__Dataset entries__
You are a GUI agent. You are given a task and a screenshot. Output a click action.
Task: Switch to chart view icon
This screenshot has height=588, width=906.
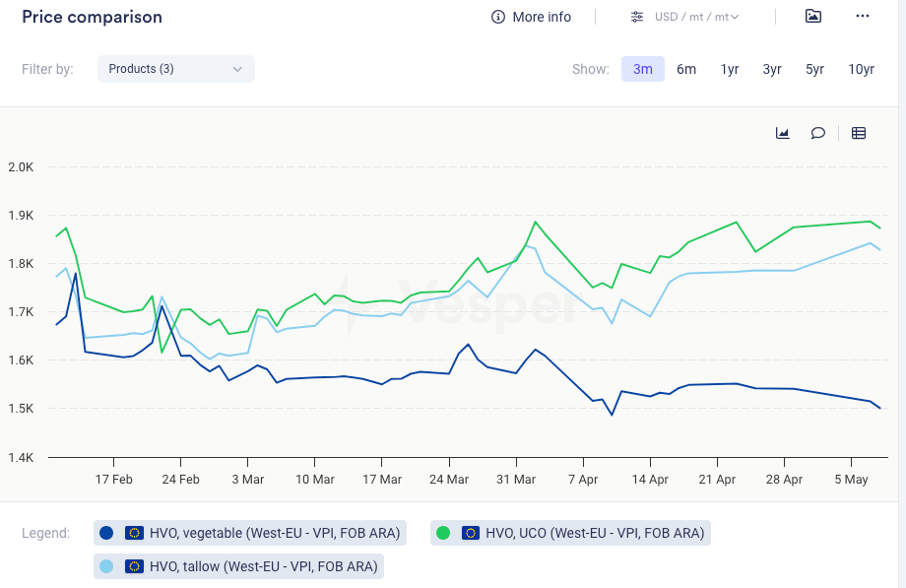tap(783, 133)
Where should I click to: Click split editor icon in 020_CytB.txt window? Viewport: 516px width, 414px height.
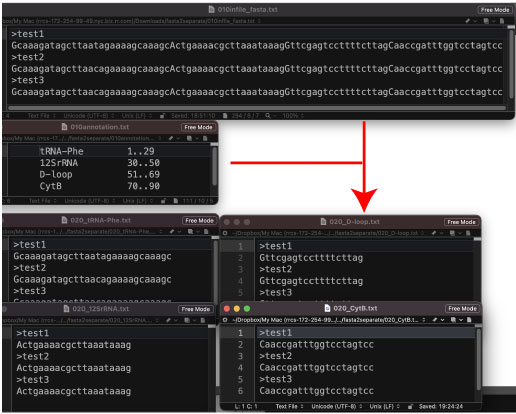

__Exercise prompt__
Lines from the one containing "Task: Switch to chart view icon" through the end of the entries above, both included, are to be written out exactly; no pictures and no other lines.

__Solution__
Task: Switch to chart view icon
This screenshot has height=588, width=906.
tap(783, 133)
Where should I click to: Click split editor icon in 020_CytB.txt window? Viewport: 516px width, 414px height.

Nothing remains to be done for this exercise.